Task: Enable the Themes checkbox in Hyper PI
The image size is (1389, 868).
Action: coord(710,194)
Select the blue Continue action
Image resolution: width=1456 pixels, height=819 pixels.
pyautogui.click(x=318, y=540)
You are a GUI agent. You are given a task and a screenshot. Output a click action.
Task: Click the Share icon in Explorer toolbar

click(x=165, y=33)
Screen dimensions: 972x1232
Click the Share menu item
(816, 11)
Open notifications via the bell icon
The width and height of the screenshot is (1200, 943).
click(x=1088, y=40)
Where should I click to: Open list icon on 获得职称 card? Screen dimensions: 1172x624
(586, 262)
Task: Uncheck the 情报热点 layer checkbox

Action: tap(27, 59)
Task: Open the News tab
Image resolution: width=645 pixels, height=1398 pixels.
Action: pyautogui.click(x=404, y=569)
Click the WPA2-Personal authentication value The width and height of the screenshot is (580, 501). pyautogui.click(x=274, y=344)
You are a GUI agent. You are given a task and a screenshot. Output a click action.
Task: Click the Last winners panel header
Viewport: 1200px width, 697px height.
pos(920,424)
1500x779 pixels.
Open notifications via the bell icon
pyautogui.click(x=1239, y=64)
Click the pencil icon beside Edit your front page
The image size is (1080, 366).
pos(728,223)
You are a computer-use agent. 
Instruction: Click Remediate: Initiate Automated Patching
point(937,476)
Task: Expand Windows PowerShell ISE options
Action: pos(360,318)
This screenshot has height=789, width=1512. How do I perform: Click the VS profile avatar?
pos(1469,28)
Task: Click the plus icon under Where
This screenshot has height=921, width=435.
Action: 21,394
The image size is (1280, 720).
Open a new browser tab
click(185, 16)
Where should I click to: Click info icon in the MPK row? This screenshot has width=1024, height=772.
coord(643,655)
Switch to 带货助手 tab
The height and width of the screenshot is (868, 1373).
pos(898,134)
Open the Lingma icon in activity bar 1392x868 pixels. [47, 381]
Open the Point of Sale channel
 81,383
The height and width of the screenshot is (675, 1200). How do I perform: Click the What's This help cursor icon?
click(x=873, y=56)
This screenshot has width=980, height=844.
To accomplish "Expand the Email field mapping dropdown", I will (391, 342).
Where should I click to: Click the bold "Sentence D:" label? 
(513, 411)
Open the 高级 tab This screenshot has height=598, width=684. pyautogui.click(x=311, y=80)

Requirements -
Arrange the stretch of material from the line containing "This screenshot has width=980, height=844." through the end as a two-column CSV with the headers task and answer. Give one row for each entry, put each field in quotation marks, and replace line breaks with spaces.

Written response -
task,answer
"This screenshot has width=980, height=844. To accomplish ""Expand the Email field mapping dropdown"",","I will (391, 342)."
"Where should I click to: Click the bold ""Sentence D:"" label?","(513, 411)"
"Open the 高级 tab This screenshot has height=598, width=684.","pyautogui.click(x=311, y=80)"